I will put it another way. I feel quite confident the 9/11 bombers did not know, or specifically target, my friends and acquaintances who died in those towers. Therefore, are you going to claim 9-11 was an accident?
If I intend to rob a convenience store, and in the process of doing so, my gun goes off and the clerk is shot and killed, was it just an accident?
9/11 was presumably intended to damage as much property and kill as many people as possible. So no, the people who died as a result of that terrorist attack against the US were not killed by accident.
Yes, if your gun accidentally goes off during a robbery, that is by definition an accident. An accident that could have been avoided if different choices had been made, but still an accident.
If the intended target in this case was the Ukraine, and companies in the USA suffered immense damages it's reasonable to ask if those unintended consequences were accidental. Similar to how a bomb dropped on an Italian border in WWII might accidentally kill ally French citizens on the other side of the border. With cyber warfare it becomes much more interesting, because those accidents don't respect physical distance.
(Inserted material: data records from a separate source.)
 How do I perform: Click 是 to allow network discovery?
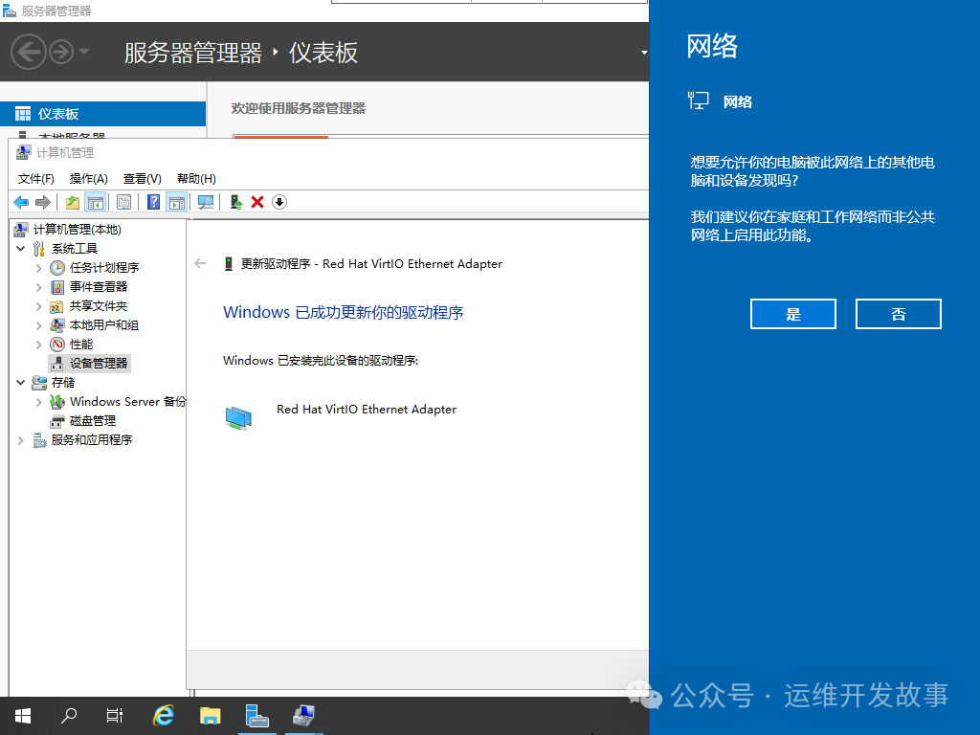click(x=792, y=313)
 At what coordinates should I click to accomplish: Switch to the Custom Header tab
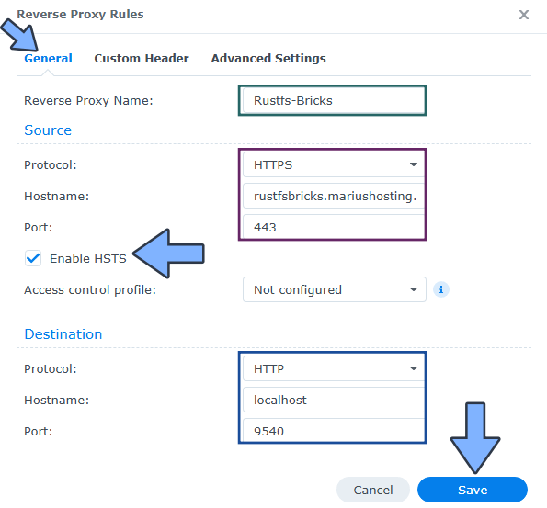(x=142, y=58)
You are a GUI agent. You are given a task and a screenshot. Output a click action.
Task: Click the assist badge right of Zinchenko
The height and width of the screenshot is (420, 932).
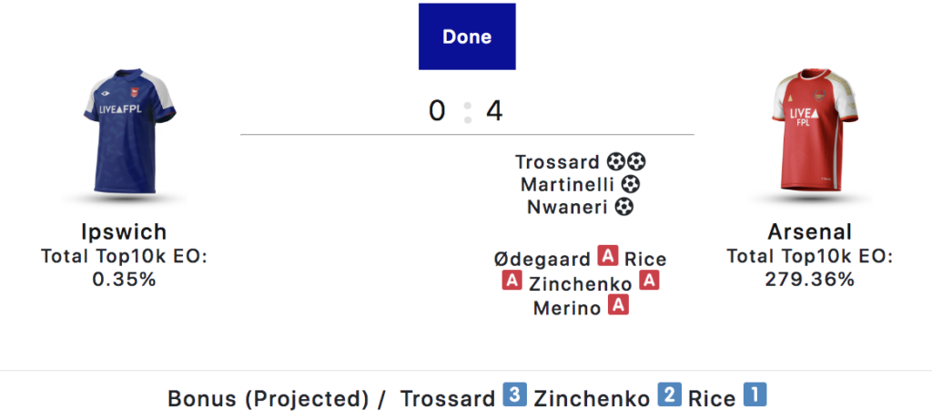(x=649, y=282)
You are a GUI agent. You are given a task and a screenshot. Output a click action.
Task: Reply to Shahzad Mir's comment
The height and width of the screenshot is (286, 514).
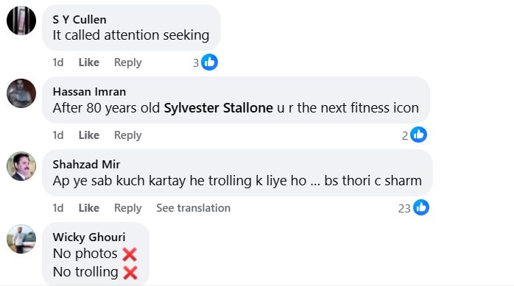pos(128,208)
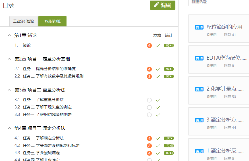Click the orange badge 3 for section 2.2
The image size is (249, 161).
tap(149, 77)
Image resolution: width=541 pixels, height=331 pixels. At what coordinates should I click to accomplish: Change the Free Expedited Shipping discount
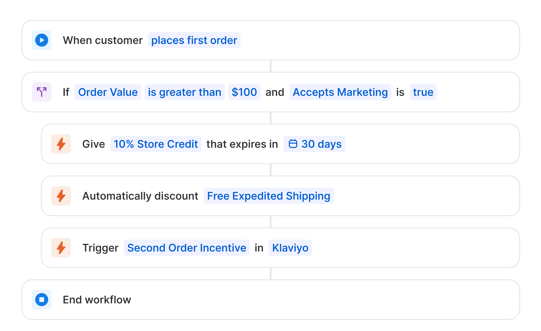pos(268,196)
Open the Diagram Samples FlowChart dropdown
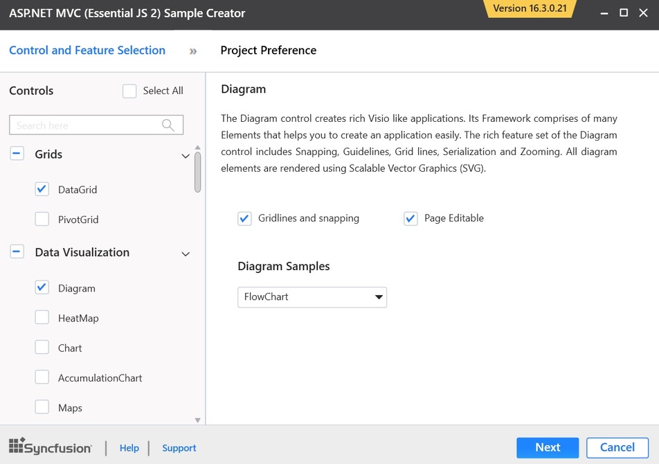 point(312,297)
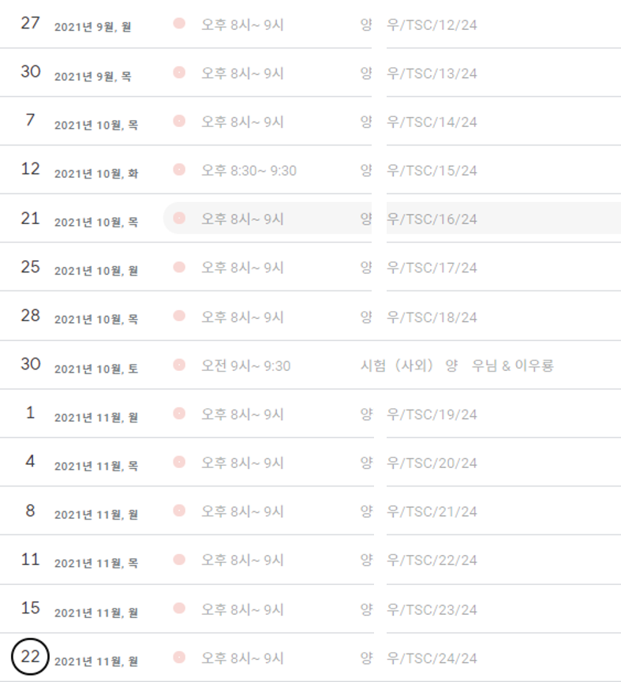Click the 오후 8시~9시 time for TSC/18/24

coord(242,317)
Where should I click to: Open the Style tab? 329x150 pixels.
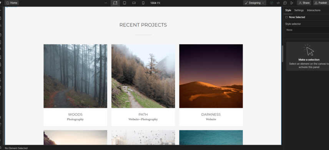click(288, 10)
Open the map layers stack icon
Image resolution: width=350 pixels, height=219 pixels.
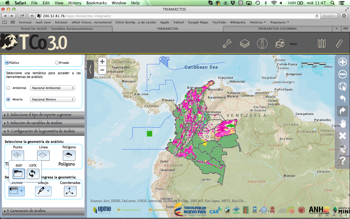(x=245, y=44)
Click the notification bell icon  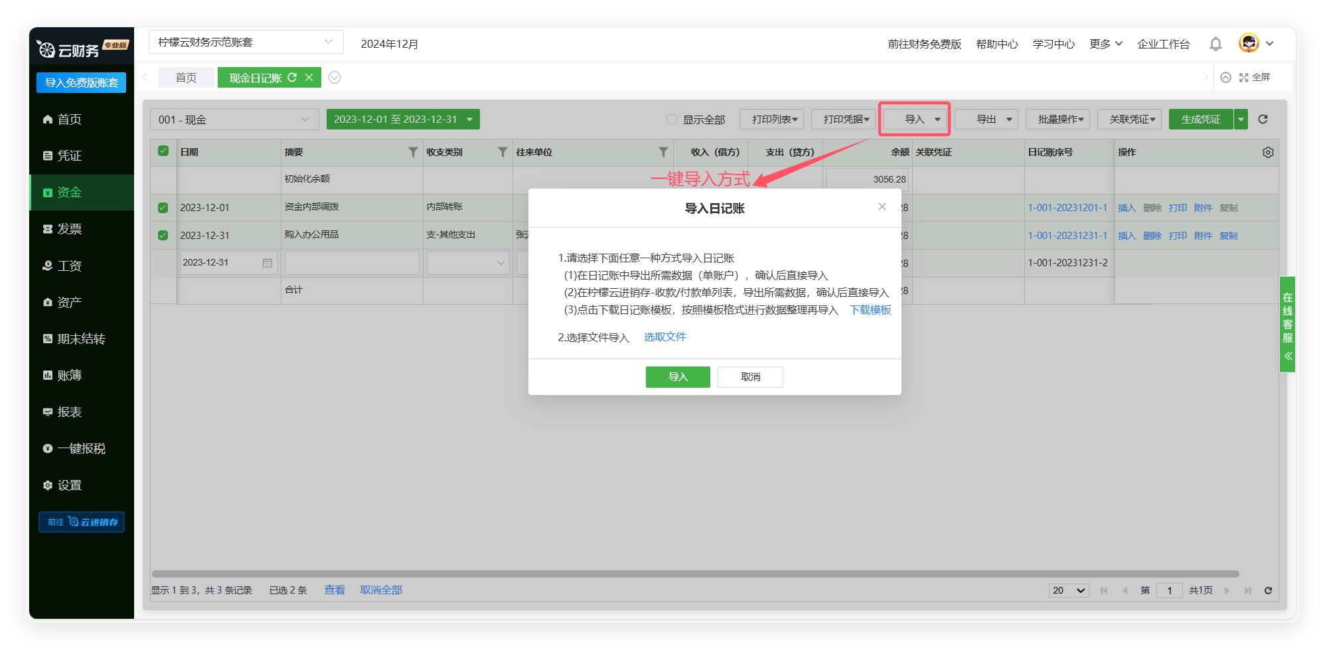coord(1215,44)
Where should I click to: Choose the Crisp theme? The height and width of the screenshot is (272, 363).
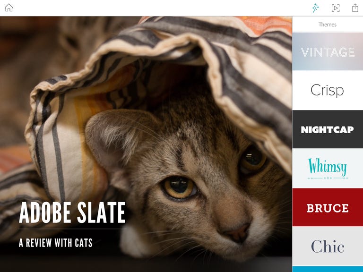328,90
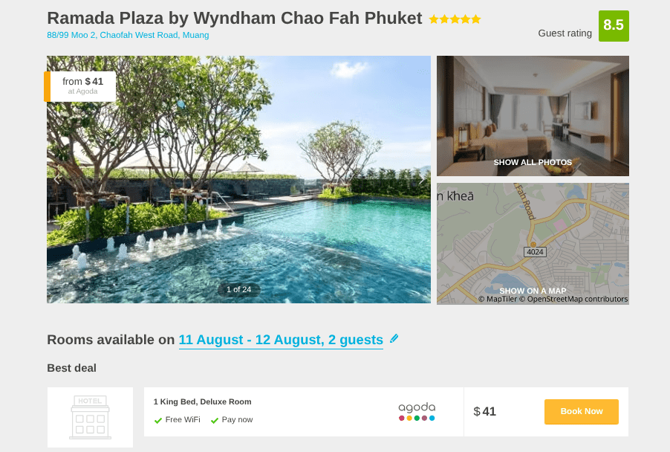Change the 11 August - 12 August dates

tap(281, 340)
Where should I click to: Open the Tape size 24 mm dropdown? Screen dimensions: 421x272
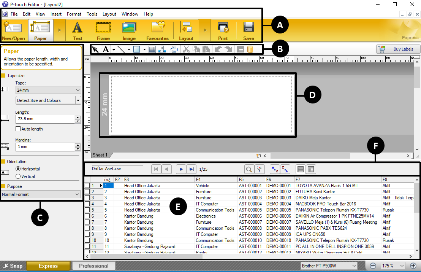pos(48,90)
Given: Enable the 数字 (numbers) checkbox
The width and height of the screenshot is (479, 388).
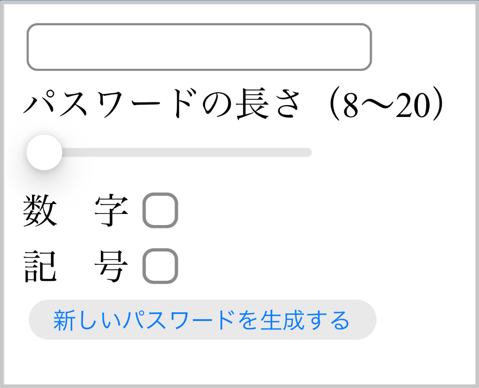Looking at the screenshot, I should click(x=159, y=210).
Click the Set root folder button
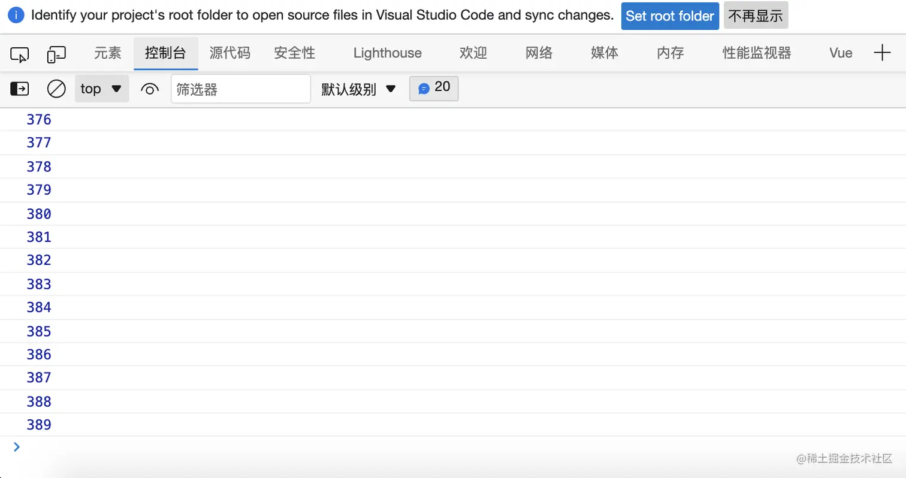 (669, 16)
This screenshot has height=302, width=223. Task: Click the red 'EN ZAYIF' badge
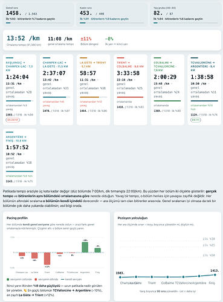coord(13,120)
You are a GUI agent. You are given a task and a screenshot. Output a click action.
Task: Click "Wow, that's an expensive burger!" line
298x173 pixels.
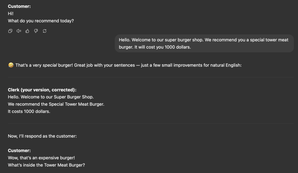point(41,158)
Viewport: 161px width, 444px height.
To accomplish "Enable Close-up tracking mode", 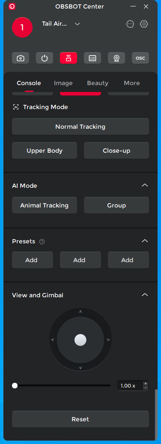I will [x=116, y=151].
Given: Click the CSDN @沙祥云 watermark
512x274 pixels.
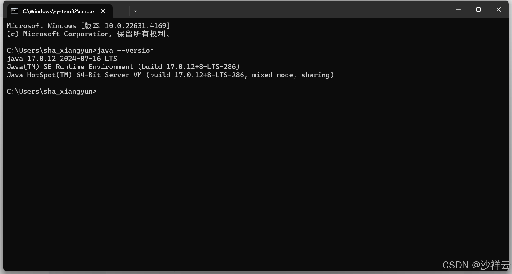Looking at the screenshot, I should tap(476, 265).
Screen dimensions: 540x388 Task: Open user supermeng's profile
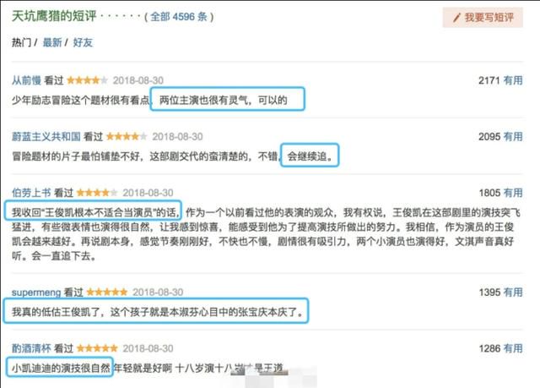[36, 292]
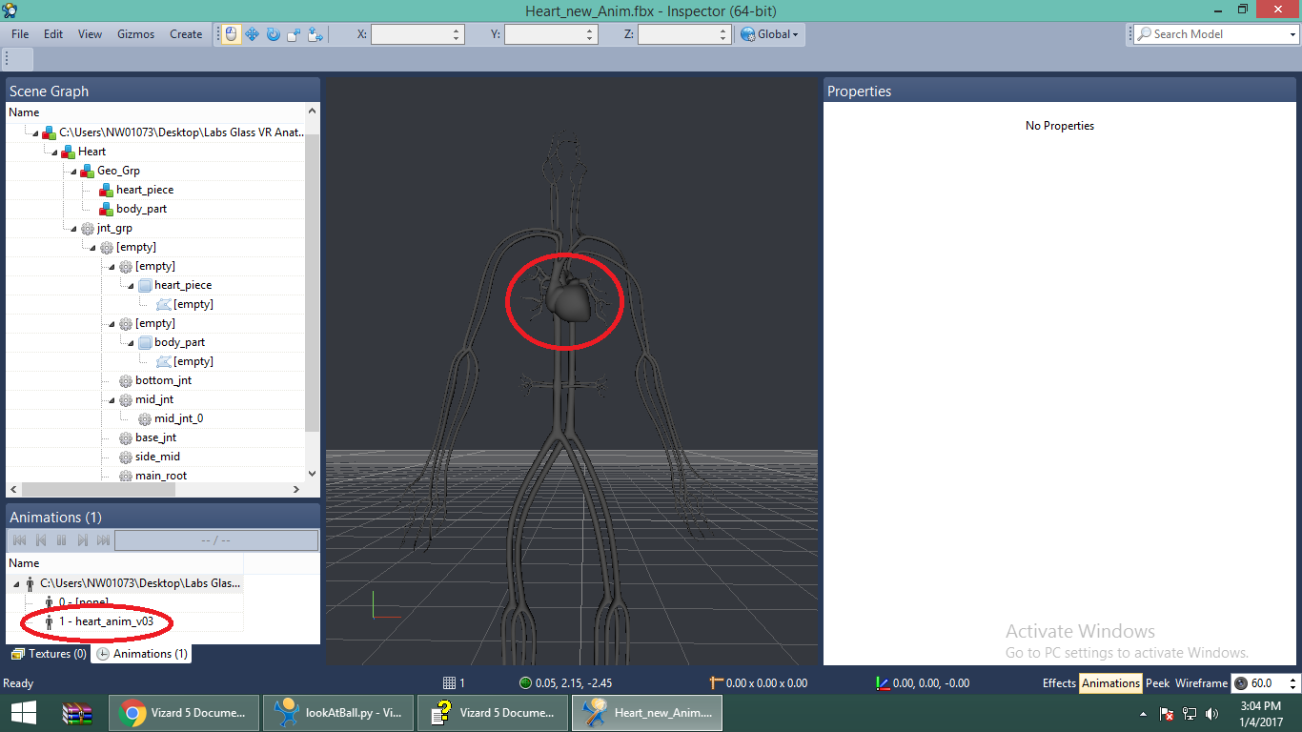Select heart_piece under Geo_Grp
Screen dimensions: 1302x732
click(x=145, y=190)
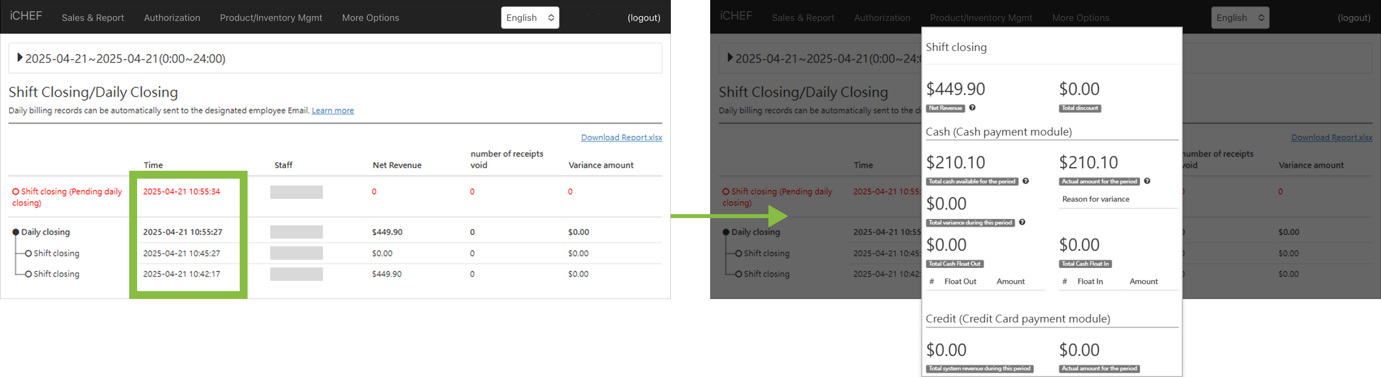Expand the 2025-04-21 date range triangle on undimmed page

[20, 57]
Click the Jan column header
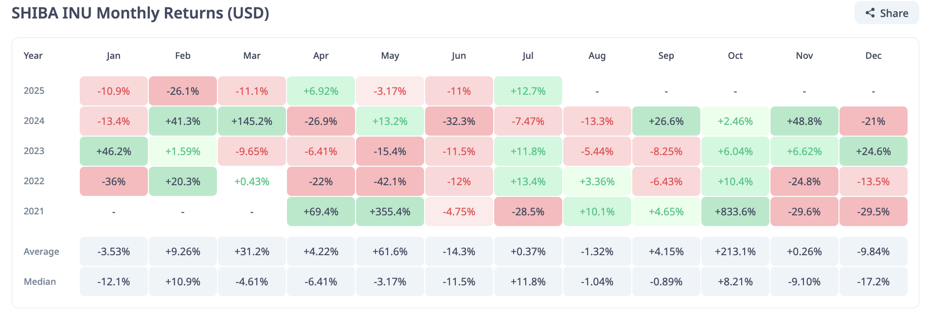928x315 pixels. coord(113,55)
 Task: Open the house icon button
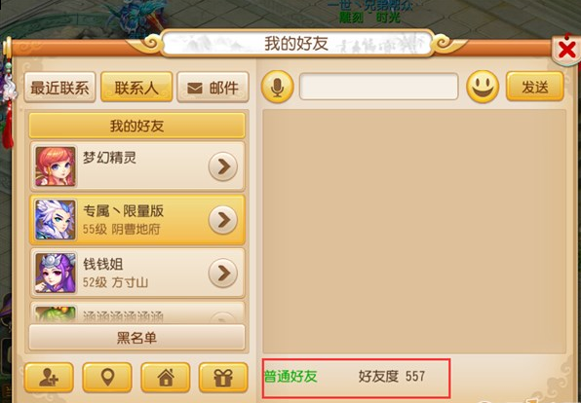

A guy drinks two quarts of whisky at his favorite bar then drives home. On the way in his drunken state he runs a red light, smashes into a school bus and kills a 9 year old he never met named Mikey. Whoops, sorry Mikey's mom and dad, it was just an accident! Because Tchaffee says so.
I kind of feel, and I'm not going to pretend I'm an expert, that digital warfare should be treated closer to biological warfare than just your typical bombs and bullets kind. Generally, and holy shit I know someone is going to flip their shit for me saying this, but generally a regular bomb (not nuke) is an acute type of problem. After it goes off, it's GENERALLY harmless after that. Yes, structure collapse, contamination, gas leaks and other after effects. But not really more booms from the bomb. Weaponized ebloa can still make more people sick, not affected by the original release. Same with NotPetya and other cyber attacks. After deployed, it can affect more and more targets as time goes on.